UK

Serial killer Levi Bellfield wins battle to marry in prison

Serial killer Levi Bellfield will be allowed to marry in prison (Met Police/PA)
Serial killer Levi Bellfield will be allowed to marry in prison (Met Police/PA)

Serial killer Levi Bellfield is to be allowed to marry after prison officials accepted there is no way to stop him under current laws.

Bellfield, 55, who is serving two whole life orders for killing 13-year-old Milly Dowler, Marsha McDonnell and Amelie Delagrange, as well as the attempted murder of Kate Sheedy, applied to marry his girlfriend and made a bid for legal aid to challenge a decision to block his marriage.

The Sun reports he has won a bid to be granted up to £30,000 in legal aid after his lawyers cited the European Convention on Human Rights and the 1983 Marriage Act.

It comes after Bellfield threatened legal action to get married after proposing during one of her visits.

Bellfield also claimed to have been the victim of discrimination after officers banned him from wearing an engagement ring, the paper reports.

A Ministry of Justice spokesman said: “Under current laws there are no legal routes to block this marriage and we recognise the pain and anger this outcome will bring to his victims’ families.

“It is what has driven our plans to stop prisoners on whole life orders from marrying in prison through our new Victims and Prisoners Bill – ensuring this never happens again.”

The government has been trying to block the release of dangerous prisoners and ban criminals serving whole life orders from marrying behind bars under plans to overhaul the parole system.

Plans, unveiled in March, included the prospect of prisoners serving whole life orders – where the offender spends the rest of their life behind bars apart from in exceptional circumstances – being barred from marrying or forming a civil partnership in jail.

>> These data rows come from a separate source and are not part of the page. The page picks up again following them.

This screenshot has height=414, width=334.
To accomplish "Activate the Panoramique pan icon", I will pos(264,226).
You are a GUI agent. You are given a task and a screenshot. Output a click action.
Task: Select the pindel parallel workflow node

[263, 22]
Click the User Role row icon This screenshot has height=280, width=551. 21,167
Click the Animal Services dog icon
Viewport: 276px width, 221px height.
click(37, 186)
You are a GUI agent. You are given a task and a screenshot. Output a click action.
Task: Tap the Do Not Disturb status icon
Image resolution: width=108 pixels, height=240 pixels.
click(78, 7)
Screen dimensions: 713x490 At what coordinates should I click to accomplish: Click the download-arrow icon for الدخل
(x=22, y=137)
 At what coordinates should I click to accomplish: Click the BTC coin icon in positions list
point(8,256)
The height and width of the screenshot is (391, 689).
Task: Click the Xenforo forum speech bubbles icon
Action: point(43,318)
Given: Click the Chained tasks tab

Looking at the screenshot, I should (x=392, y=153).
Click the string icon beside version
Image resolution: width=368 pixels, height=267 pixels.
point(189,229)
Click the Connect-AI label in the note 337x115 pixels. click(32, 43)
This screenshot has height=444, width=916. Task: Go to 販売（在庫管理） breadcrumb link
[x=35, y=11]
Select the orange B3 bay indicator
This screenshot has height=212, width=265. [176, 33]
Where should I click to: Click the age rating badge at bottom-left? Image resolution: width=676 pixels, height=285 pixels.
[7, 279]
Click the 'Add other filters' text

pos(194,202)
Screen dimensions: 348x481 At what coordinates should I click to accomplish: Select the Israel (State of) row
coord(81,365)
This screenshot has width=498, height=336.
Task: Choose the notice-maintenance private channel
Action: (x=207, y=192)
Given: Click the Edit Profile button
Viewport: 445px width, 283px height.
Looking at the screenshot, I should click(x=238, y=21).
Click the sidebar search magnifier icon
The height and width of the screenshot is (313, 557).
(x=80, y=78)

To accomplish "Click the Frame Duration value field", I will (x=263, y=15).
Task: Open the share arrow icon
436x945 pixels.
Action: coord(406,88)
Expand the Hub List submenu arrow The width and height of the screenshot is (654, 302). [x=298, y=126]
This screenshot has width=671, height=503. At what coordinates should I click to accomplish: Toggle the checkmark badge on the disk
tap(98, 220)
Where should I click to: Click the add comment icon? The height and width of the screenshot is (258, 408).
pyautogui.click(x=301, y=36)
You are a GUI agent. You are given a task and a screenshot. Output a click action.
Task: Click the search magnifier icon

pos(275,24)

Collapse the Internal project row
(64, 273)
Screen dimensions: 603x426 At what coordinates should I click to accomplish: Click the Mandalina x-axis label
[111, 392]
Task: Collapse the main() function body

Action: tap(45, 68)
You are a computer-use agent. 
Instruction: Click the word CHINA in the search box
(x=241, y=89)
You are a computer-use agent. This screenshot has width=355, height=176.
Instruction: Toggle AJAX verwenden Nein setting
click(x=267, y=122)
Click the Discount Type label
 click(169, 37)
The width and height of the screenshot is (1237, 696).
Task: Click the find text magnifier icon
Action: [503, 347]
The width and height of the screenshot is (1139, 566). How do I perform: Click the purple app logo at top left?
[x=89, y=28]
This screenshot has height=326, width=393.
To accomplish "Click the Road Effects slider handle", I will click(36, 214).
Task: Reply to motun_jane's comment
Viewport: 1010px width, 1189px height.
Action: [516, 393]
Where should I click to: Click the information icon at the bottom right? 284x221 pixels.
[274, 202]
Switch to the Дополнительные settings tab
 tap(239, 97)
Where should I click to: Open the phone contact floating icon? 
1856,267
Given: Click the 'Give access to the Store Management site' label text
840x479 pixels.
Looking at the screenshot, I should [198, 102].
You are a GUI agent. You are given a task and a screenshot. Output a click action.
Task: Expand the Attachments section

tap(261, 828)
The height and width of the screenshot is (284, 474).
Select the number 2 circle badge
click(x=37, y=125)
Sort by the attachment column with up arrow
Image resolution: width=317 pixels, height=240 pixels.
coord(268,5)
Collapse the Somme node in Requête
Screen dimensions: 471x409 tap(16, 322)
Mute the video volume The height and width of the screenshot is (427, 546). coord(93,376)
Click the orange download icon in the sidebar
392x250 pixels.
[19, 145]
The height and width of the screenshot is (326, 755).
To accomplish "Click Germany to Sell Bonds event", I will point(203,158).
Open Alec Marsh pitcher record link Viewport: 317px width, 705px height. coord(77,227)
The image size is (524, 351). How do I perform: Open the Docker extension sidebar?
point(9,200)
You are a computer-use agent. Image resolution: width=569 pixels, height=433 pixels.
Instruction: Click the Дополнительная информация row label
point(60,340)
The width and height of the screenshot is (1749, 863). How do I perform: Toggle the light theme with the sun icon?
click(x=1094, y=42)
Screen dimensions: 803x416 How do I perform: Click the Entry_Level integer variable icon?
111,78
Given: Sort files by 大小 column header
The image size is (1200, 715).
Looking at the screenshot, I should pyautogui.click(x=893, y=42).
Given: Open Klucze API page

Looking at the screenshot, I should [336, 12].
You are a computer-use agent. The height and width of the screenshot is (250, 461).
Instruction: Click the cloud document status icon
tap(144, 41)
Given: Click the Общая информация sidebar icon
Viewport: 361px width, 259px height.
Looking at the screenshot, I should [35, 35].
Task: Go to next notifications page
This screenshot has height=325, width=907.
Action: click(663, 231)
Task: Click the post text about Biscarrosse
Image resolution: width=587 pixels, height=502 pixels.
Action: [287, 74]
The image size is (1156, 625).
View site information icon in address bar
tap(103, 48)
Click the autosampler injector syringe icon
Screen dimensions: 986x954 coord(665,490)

The then-Justice Secretary Dominic Raab said: “There is a history of vulnerable women who have become pen pals with serial killers or particularly nasty offenders who get into relationships and then there is an issue around marriage.

“We’re doing this as a safeguarding issue but also as a public confidence in the justice system issue.”

Milly Dowler Murder
Amelie Delagrange, left, and Amanda (known as Milly) Dowler, centre, and Marsha McDonnell, right (Family handouts/PA)

Mr Raab told MPs that public protection would be the “exclusive focus” of the Parole Board decision-making process under new reforms.

Upon receiving Bellfield’s application for marriage in 2022, Mr Raab said: “What I can tell you is it is inconceivable that the prison or the Ministry of Justice would authorise that marriage unless the very significant concerns about the safeguarding were addressed.”

Bellfield received a whole life sentence for the murder of Marsha McDonnell, 19, in 2003, Amelie Delagrange, 22, and the attempted murder of Kate Sheedy, 18, in 2004.

He was already serving his sentence when he went on trial for killing schoolgirl Milly, who was snatched from the street walking home from school in Walton-on-Thames, Surrey, in March 2002.

He was found guilty of abducting and killing the 13-year-old following a trial at the Old Bailey in 2011.

More than 60 criminals are believed to be currently serving whole life orders.